His conclusions are based on the recently published results of the Predimed study, a nutritional study that examined the eating habits of 7,500 individuals over three years including a group from the Canarias. The results show clearly that those who use virigin olive oil and dried fruits as a regular part of their diet are reducing their mortality rate by up to 30%. He said that too often people place too much emphasis on fats as the problem in the increase in the levels of obesiety but the real culprits are carbs, particularly sugar. In this way the traditional Mediterranean diet is always a better option, and studies have also indicated that this diet can aid in the prevention and treatment of depression.
Referring back to the growing (excuse the pun) problem of obesiety, particularly among children here in the Canaries, the speaker said that too many people in the Canaries still fail to consider obesity an illness or a problem. He said that for many who lived 50 years ago when the population suffered from nutriticional deficiencies today grandparents and parents are happy to feed their children up, thinking they are building up their defences, but in reality they are creating a whole new spread of health problems.

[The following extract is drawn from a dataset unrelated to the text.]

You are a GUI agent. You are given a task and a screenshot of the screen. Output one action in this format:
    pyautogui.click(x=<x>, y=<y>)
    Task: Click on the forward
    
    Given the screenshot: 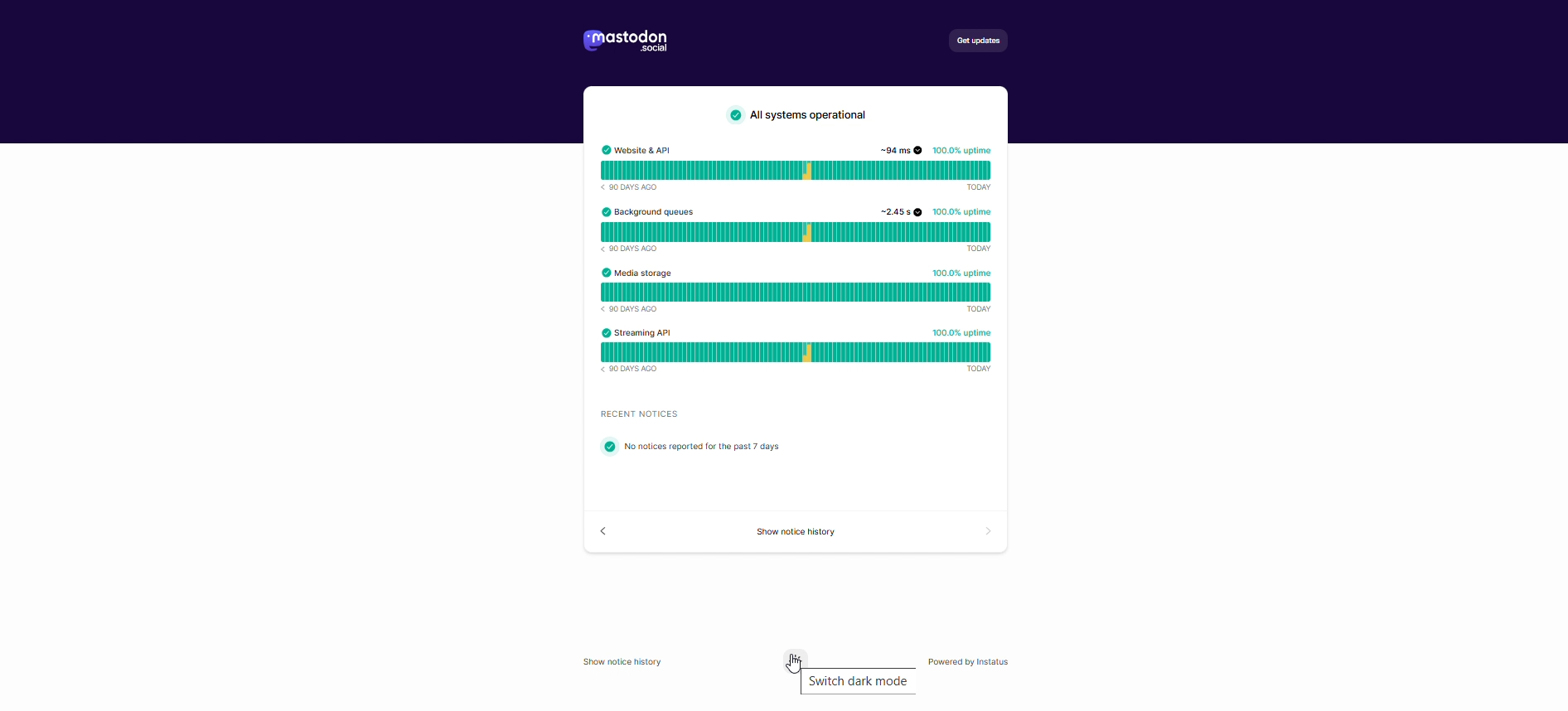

By sticking to the Mediterranean diet, and that applies here in the Canaries too with regional and cultural additions such as gofio, and what’s to hand such as fish, local wines, etc, the population could be healthier. But the fast-food invasion has taken its toll, food that is prepared and consumed too quickly and “too often spurred on by tourism. Spain is a tourist country, and the arrival of so many tourists in a relatively short space of time has produced a change in our eating habits because we appeared unable to offer traditional dishes to toursts…”
There is, apparently, a proposal to make 2014 International Year of the Mediterranean Diet, aqnd the move already has the backing of the Spanish government, and would see a series of financial incentives offered to promote the Mediterranean Diet. “In times of crisis it is important to back intitiatives that will have an important impact. More than ever people need to be able to use their food budgets in the best possible way”; he said.